Foto: Grafik von Pauline Recke; Fachgruppe „Digitale Medien und Demokratie“ im Programm „Politische Jugendbildung im AdB“

Ausblick

Bis zum Ende des Jahres 2021 wurden bei weiteren Veranstaltungen Feedback zur Methode gesammelt, wurde die Übertragung in den analogen Raum ausgetestet und eine mögliche Weiterarbeit konzipiert, da sich das Projekt als umfangreicher herausstellte als ursprünglich geplant. Hierbei stehen eine weitere Überarbeitung sowie die Dokumentation des Projekts im Mittelpunkt, um die Erkenntnisse an andere Bildner*innen weiterzugeben und die Erfahrungen anderen Multiplikator*innen zur Verfügung zu stellen.

In der Dokumentation wird das gesammelte Wissen zur Erstellung von Escape Games im Bildungskontext gesammelt werden und auch, wie es möglich ist, das digitale Spiel in eine analoge Form umzuwandeln sowie sich selbst in die Spielleitungsfunktion einzuarbeiten und Gruppen zu begleiten.

Die Fachgruppe freut sich, wenn sich Interessierte entweder am Projekt beteiligen wollen oder lernen möchten, wie sie selbst Escape Games im Bildungsbereich online und offline entwickeln können.
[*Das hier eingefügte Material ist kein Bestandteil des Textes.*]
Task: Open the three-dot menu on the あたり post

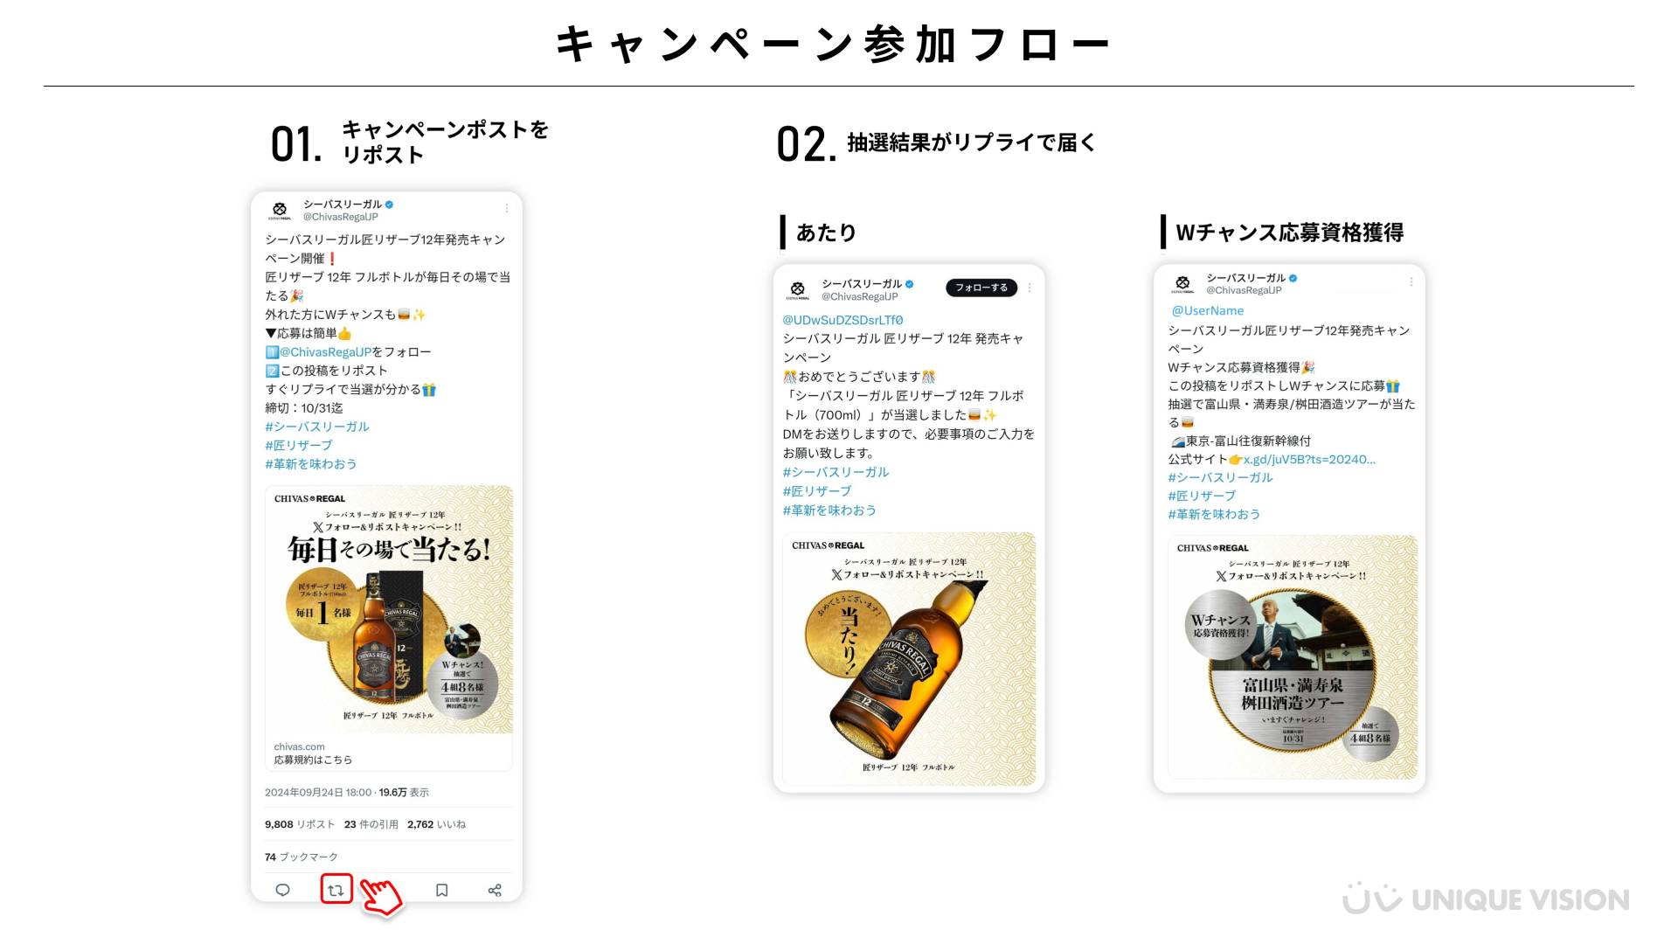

Hierfür werden weitere Fortbildungen in 2022 angeboten.

Zum Autor

Marc Rüdiger ist Bildungsreferent in der Jugendbildungsstätte Kurt Löwenstein und seit 2020 Teil der Fachgruppe „Digitale Medien und Demokratie” im Programm „Politische Jugendbildung im Arbeitskreis deutscher Bildungsstätten“.